Nel corso del tempo gli esperti hanno cominciato a parlare anche della possibilità di uno screening genetico “generale” per BRCA1/2, rivolto a tutte le donne. Come spiegano i ricercatori dell'IFOM di Milano in un articolo apparso su Breast, studi recenti hanno dimostrato che eseguendo i test secondo le attuali linee guida una buona parte delle persone che presentano mutazioni che predispongono al rischio di tumore non viene identificata. Gli autori suggeriscono quindi non di testare chiunque, ma almeno chi ha già un caso di cancro in uno o più familiari, anche se non necessariamente tra i parenti più stretti. “Identificare una mutazione di BRCA1 o BRCA2 in una donna solo dopo che ha sviluppato il tumore è un fallimento della prevenzione oncologica” scrivono i ricercatori. “Pertanto, allo scopo di migliorare i programmi di screening per il cancro alla mammella e all’ovaio ereditari, l’estensione del test genetico per BCRA alle donne sane nella popolazione generale contribuirebbe sicuramente alla riduzione della mortalità e dell’impatto sociale di questa peculiare malattia genetica.” Secondo i ricercatori, uno screening simile porterebbe anche a una diminuzione dei costi sanitari.
Quello che manca, però, per poter estendere tale raccomandazione a tutte le donne, è il cosiddetto “number needed to test” (letteralmente, il numero di donne da testare per ogni vita salvata). Si tratta di un parametro importante per determinare se i costi economici e sociali sono giustificati.
Sottoporsi a un test di questo tipo, infatti, oltre a richiedere investimenti in strutture e laboratori, può avere diverse implicazioni, tra cui quelle psicologiche, da non sottovalutare. Un risultato positivo, e cioè l’identificazione di una mutazione pericolosa in BCRA1 o BRCA2, rende necessario partecipare ad alcuni screening prima del previsto e può mettere davanti a decisioni difficili, come quella di sottoporsi a chirurgia preventiva con l’asportazione di seno e ovaie, una scelta più comune negli Stati Uniti che in Italia. Inoltre sia i risultati del test sia le decisioni prese possono coinvolgere anche altri familiari, come figli e figlie, sorelle, madri.

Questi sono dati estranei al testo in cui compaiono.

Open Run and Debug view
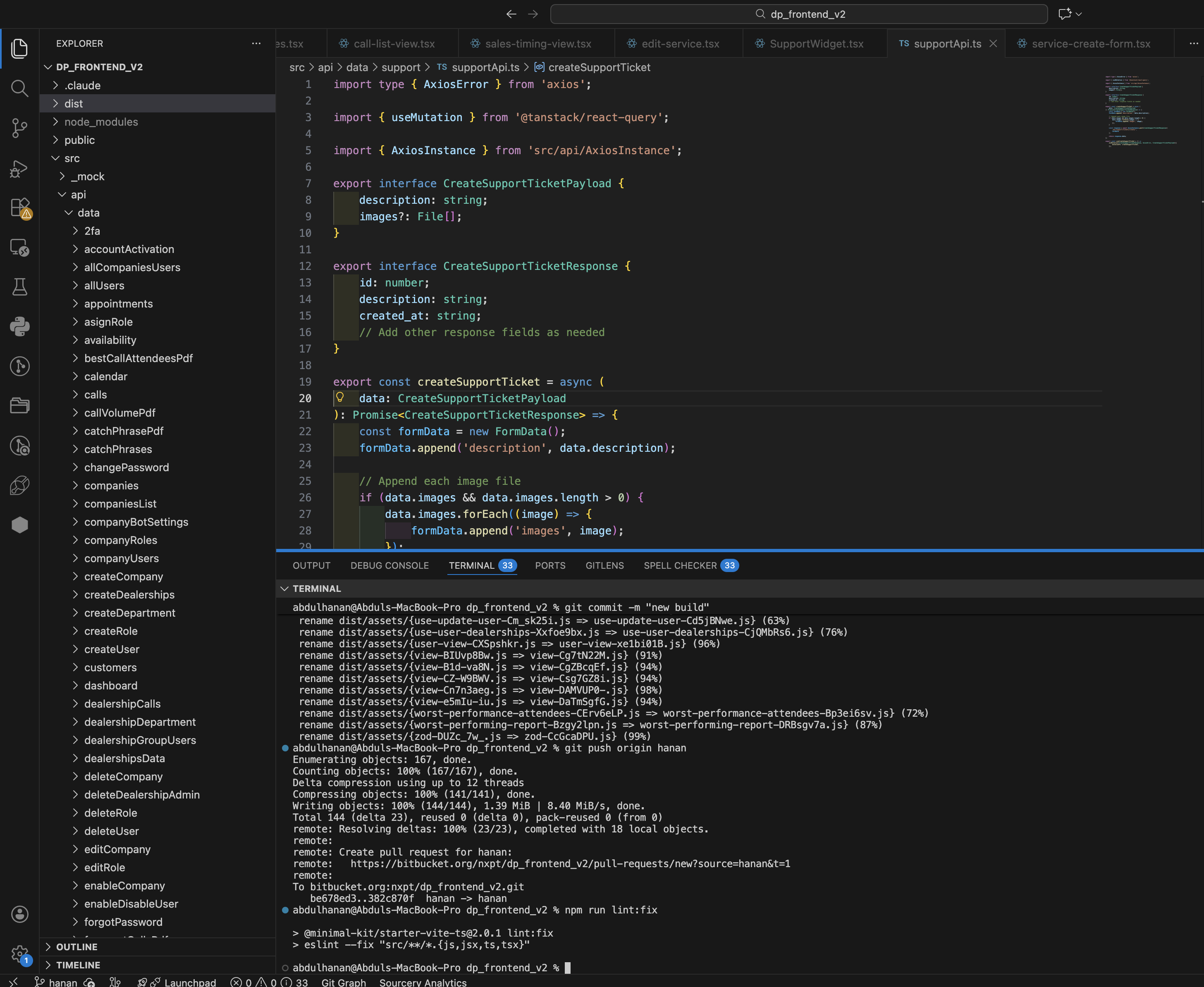Screen dimensions: 1204x987 coord(19,168)
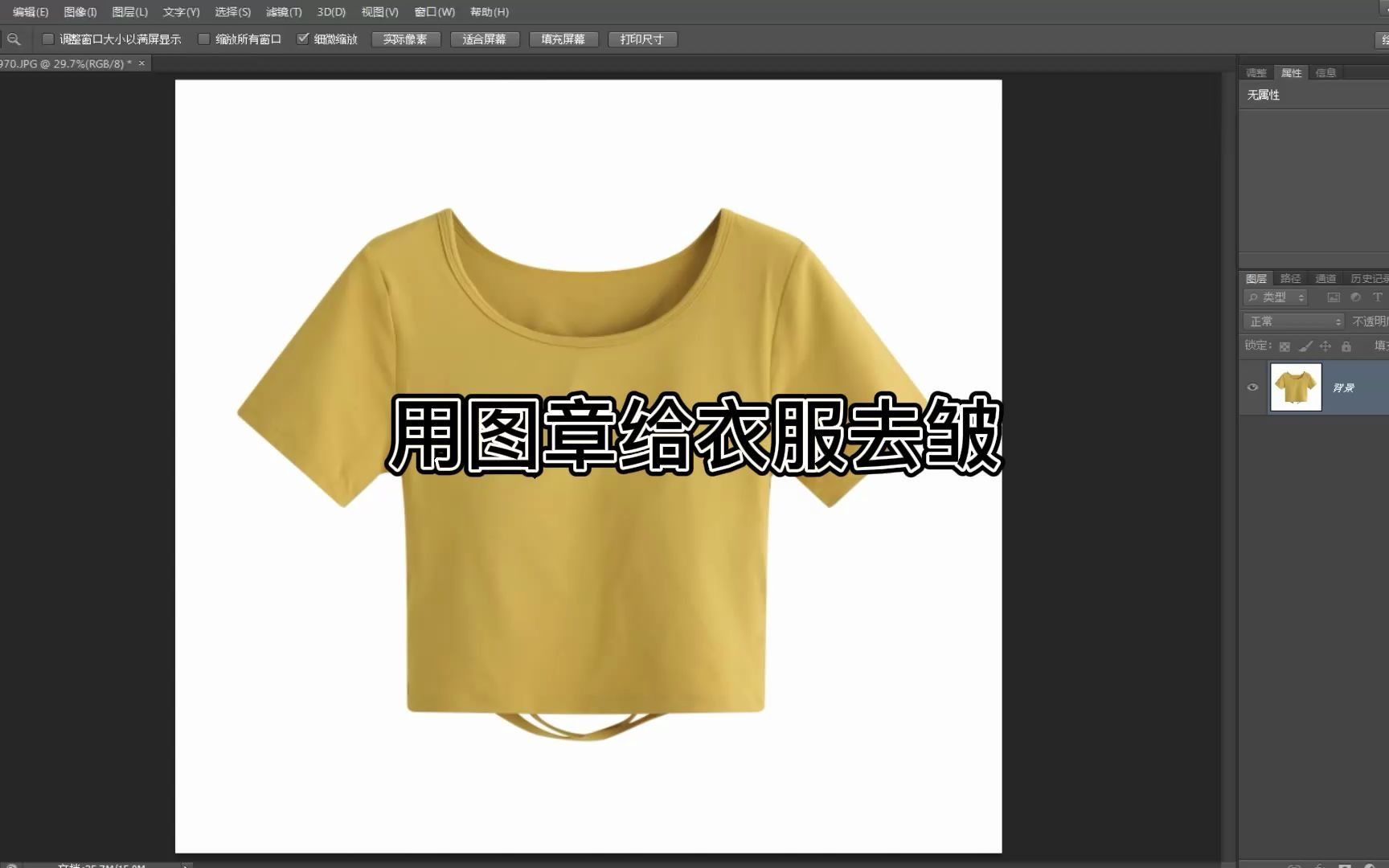Click the 背景 layer thumbnail
The width and height of the screenshot is (1389, 868).
1296,387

È infine possibile che il risultato del test non sia conclusivo o che porti alla scoperta di una “variante di significato incerto” (VUS dall’inglese variant of uncertain significance), e cioè una mutazione il cui effetto non è certo. Tutti aspetti che la comunità medica ha ben chiari.

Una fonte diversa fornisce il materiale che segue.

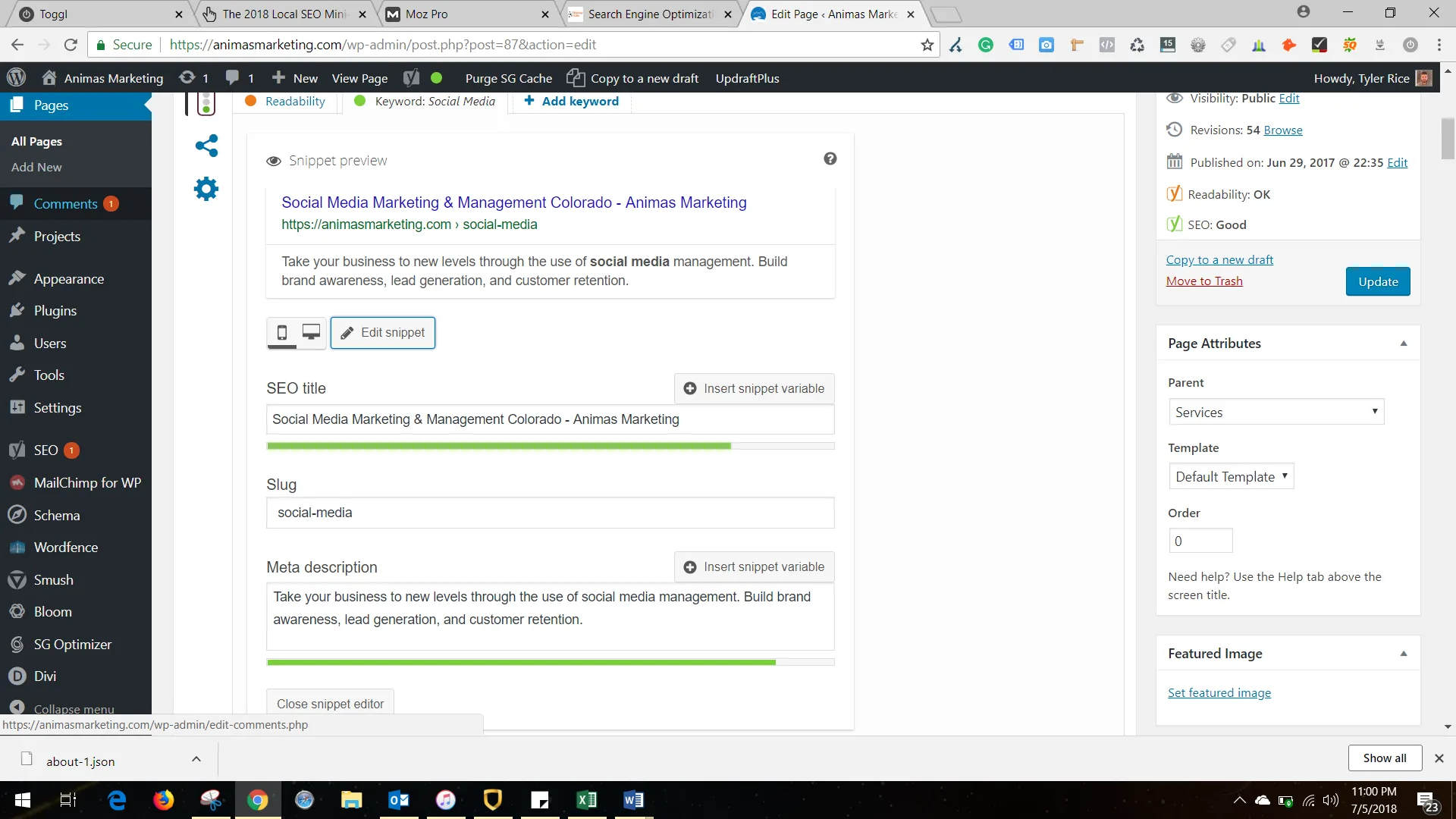Open the Wordfence sidebar panel
The height and width of the screenshot is (819, 1456).
coord(65,547)
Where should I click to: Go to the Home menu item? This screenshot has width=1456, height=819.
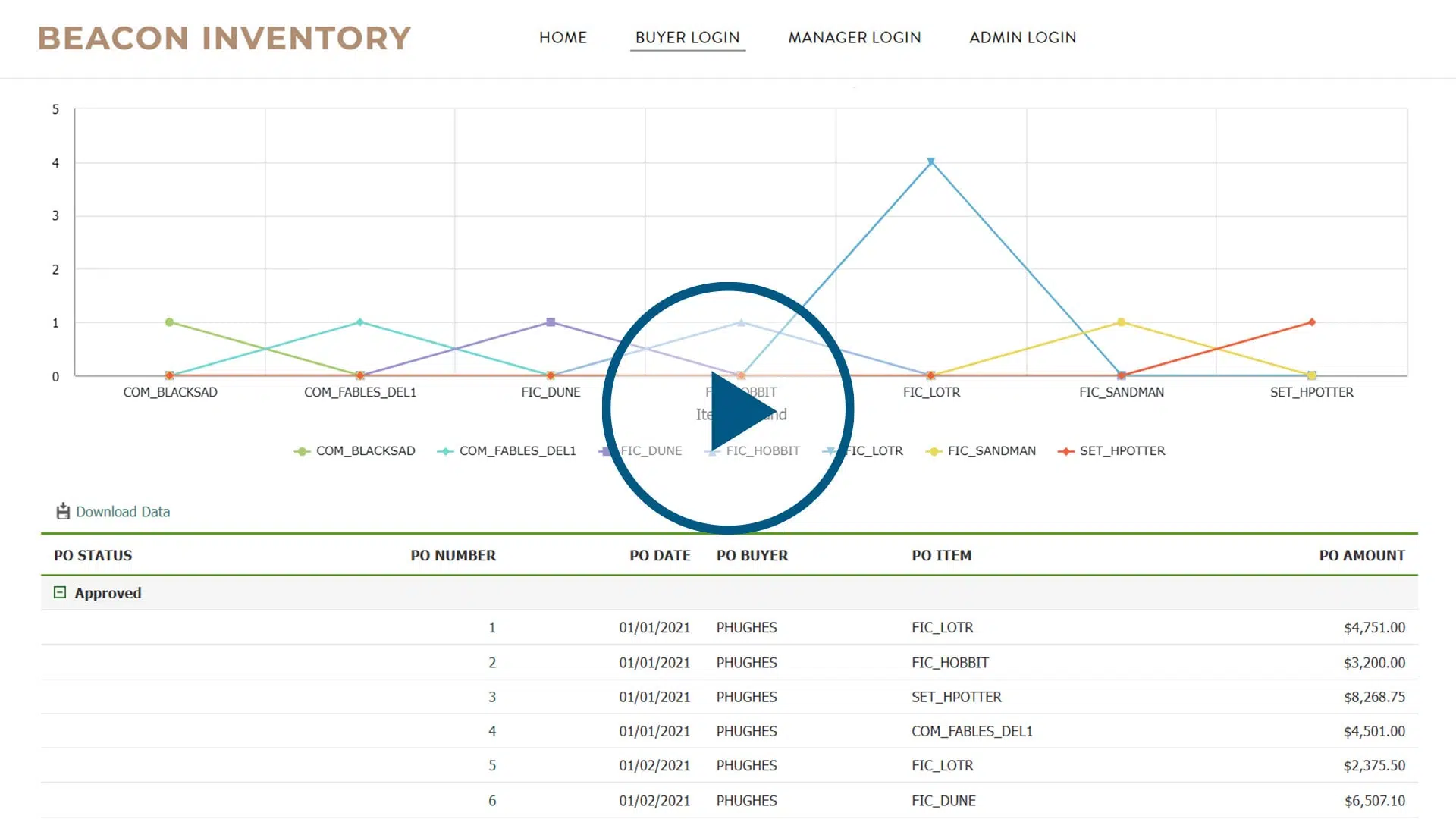(563, 37)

In considerazione di questi e di altri fattori, appare chiara l’importanza del counseling oncogenetico. I compiti degli specialisti in questo campo sono molteplici: ricostruiscono insieme alla persona interessata la storia clinica, forniscono le informazioni necessarie a capire che cosa significa sottoporsi a un test genetico, ne spiegano i pro e i contro, inclusi i limiti. Con le informazioni e il supporto forniti, questi specialisti aiutano l’individuo e la sua famiglia a decidere se sottoporsi al test. Inoltre, in caso di esito positivo, aiutano le persone coinvolte a comprendere i risultati e a valutare, insieme ai medici, le eventuali decisioni successive da prendere.